WHAT IS BEING ASKED ->
Copy out the records below, from their start through the line containing "will pyautogui.click(x=96, y=155).", with every line kept, requests included. In the answers, shift each coordinate by subtracting 112 from it.
** Begin DATA LISTING **
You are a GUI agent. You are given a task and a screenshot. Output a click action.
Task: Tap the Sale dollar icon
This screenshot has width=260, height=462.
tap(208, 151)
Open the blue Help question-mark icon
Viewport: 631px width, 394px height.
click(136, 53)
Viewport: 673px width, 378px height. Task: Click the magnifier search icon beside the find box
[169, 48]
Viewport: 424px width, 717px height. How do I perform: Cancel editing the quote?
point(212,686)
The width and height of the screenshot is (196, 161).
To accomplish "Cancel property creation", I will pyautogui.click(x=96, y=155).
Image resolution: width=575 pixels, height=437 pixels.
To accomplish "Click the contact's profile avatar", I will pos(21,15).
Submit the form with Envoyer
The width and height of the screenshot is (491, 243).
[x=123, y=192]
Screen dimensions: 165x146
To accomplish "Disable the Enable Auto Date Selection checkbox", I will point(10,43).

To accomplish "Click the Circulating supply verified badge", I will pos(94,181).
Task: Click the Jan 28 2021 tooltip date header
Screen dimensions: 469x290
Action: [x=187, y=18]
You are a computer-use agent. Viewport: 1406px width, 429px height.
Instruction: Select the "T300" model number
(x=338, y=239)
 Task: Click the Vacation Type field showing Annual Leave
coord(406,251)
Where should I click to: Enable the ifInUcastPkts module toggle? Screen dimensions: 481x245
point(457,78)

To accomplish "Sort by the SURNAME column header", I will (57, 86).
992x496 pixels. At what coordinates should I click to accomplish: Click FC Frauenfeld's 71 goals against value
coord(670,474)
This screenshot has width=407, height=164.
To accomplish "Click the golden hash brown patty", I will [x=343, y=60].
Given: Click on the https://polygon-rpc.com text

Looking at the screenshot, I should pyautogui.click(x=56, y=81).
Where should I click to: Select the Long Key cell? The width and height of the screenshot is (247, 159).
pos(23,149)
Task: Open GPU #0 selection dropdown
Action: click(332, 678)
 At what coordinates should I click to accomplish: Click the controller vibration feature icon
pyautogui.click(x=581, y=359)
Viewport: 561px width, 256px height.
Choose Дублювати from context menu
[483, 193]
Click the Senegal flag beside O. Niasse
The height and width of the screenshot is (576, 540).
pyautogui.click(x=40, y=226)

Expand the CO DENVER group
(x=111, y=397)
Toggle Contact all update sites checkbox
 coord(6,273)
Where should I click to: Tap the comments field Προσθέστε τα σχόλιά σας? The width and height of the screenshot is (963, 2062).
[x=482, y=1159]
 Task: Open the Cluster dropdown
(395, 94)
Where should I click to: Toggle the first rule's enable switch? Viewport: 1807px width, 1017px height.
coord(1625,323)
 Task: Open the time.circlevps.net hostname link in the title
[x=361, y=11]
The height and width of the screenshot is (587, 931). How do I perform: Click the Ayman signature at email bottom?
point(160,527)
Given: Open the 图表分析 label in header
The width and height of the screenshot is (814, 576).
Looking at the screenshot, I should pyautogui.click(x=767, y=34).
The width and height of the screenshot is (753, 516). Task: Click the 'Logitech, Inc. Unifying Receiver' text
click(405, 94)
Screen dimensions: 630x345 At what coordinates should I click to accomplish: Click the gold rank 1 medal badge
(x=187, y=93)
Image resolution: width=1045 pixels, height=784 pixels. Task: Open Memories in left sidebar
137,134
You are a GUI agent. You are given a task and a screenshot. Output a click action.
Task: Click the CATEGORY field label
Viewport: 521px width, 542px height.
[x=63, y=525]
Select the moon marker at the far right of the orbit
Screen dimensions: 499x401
** End DATA LISTING **
WRITTEN RESPONSE ->
You are a GUI agent. You are given a task and a screenshot. Output a click action.
Task: Tap the Sale dollar icon
This screenshot has width=260, height=462.
tap(96, 39)
Open the blue Help question-mark icon
Viewport: 631px width, 394px height.
click(24, -59)
Viewport: 673px width, 378px height. Task: Click the magnifier search icon beside the find box
[57, -64]
Viewport: 424px width, 717px height. How do I perform: Cancel editing the quote?
point(100,574)
The width and height of the screenshot is (196, 161).
To accomplish "Cancel property creation", I will pyautogui.click(x=-16, y=43).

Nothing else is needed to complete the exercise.